E3 Ligase SCFβTrCP-induced DYRK1A Protein Degradation Is Essential for Cell Cycle Progression in HEK293 Cells

DYRK1A, located on the Down syndrome (DS) critical region of chromosome 21, was found to be overexpressed in brains of DS and Alzheimer's disease individuals. DYRK1A was considered to play important roles in the pathogenesis of DS and Alzheimer's disease; however, the degradation mechanism of DYRK1A was still unclear. In this study, we found that DYRK1A was degraded through the ubiquitin-proteasome pathway in HEK293 cells. The N terminus of DYRK1A that was highly unstable in HEK293 cells contributed to proteolysis of DYRK1A. E3 ligase SCF beta TrCP mediated ubiquitination and promoted degradation of DYRK1A through an unconserved binding motif ((49)SDQQVSALS(57)) lying in the N terminus.

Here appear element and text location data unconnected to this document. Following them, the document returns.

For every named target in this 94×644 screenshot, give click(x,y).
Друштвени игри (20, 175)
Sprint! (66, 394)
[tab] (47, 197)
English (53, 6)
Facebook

Any Ser-Ala substitution in this motif could decrease the binding between DYRK1A and beta-transducin repeat containing protein (beta TrCP), resulting in stabilization of DYRK1A. We also found DYRK1Aprotein was elevated in theG0/G1 phase and decreased in the S and G(2)/M phase, which was negatively correlated to beta TrCP levels in the HEK293 cell cycle. Knockdown of beta TrCP caused arrest of the G(0)/G(1) phase, which could be partly rescued by down-regulation of DYRK1A. Our study uncovered a new regulatory mechanism of DYRK1A degradation by SCF beta TrCP in HEK293 cell cycle progression.